Dive Brief:
- North Carolina regulators earlier this month issued a decision saying utilities may continue to recover the corporate tax rate of 6.9%—passing the cost to customers—despite the state cutting that rate to 5%.
- The 4-3 decision has created a contentious debate at the North Carolina Utilities Commission, and the state's Democratic attorney general has signaled he may appeal the ruling to the N.C. Court of Appeals.
- The actual impact on customer bills would be small, and the overall figure in question is about $21 million annually across four utilities. Democratic commission members say it is an unfair corporate windfall.
Dive Insight:
The Oct. 9 decision essentially found that the North Carolina Utilities Commission does not have the authority to adjust corporate tax recovery for utilities.
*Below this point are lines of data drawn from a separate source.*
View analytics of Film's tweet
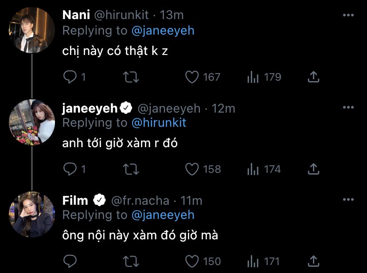The height and width of the screenshot is (273, 367). (253, 261)
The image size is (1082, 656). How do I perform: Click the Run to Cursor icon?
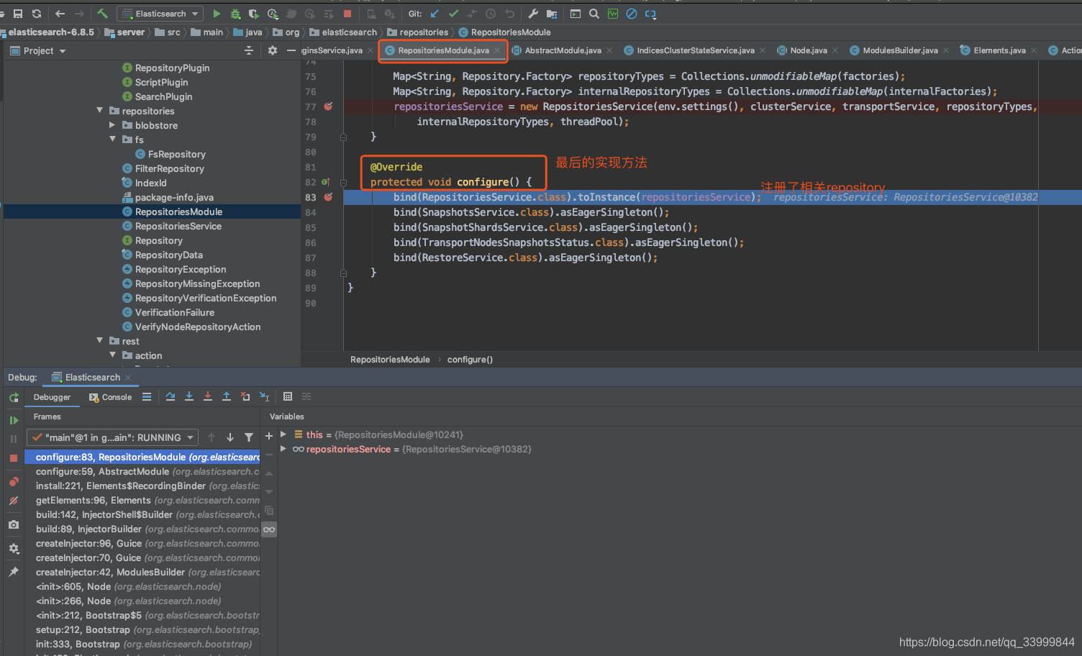(265, 397)
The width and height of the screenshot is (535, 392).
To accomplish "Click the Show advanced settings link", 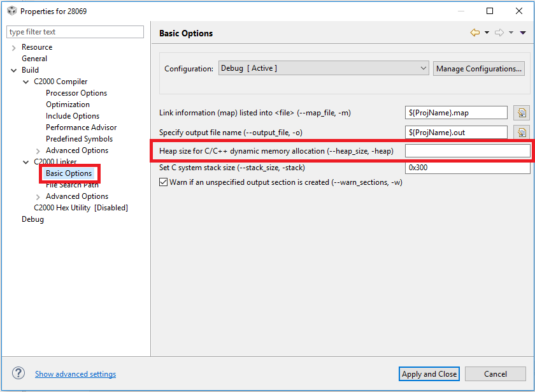I will coord(75,374).
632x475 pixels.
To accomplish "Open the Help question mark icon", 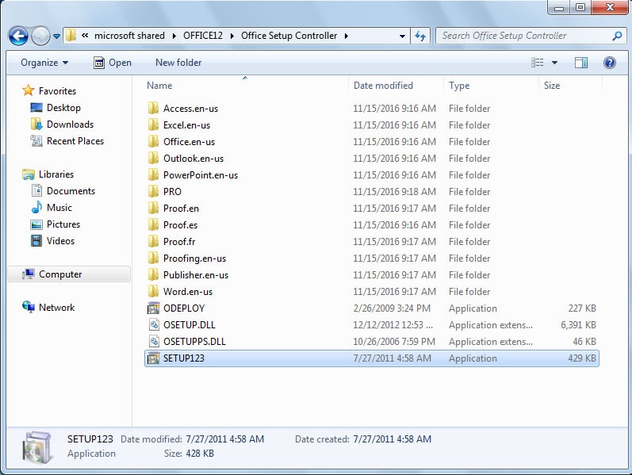I will (x=609, y=63).

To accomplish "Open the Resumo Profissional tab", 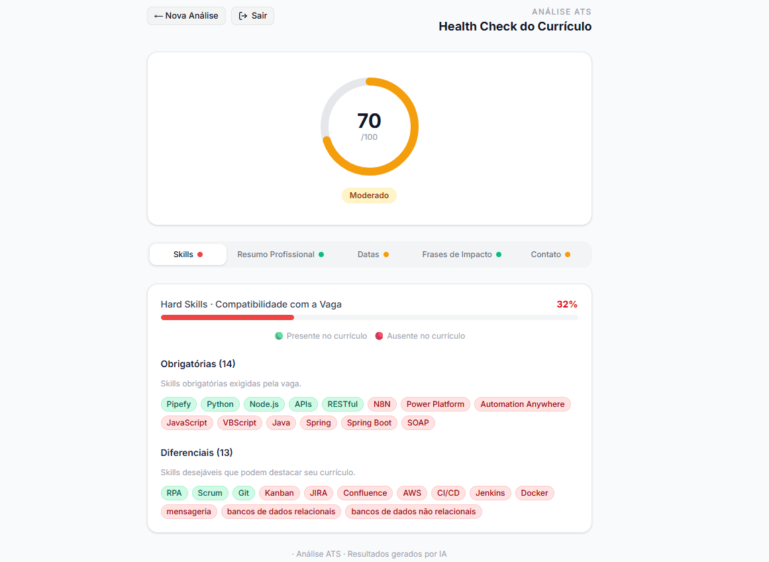I will [x=280, y=254].
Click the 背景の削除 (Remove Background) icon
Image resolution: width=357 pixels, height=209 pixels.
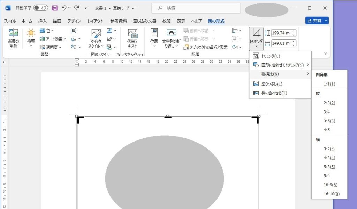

But the vote fell along party lines, driven by several Republican commissioners sent to the commission by Governor Pat McCrory, and drew a sharp response from Democratic members.
The dissenters charged that the majority was permitting the state's utilities to over-collect approximately $21 million dollars per year from ratepayers "based on a no longer applicable higher tax rate. There is no set end to this over-collection, which will continue indefinitely each year until each utility’s next general rate case."
NC Attorney General Roy Cooper, a Democrat considering a run for the state's governorship, may appeal the ruling.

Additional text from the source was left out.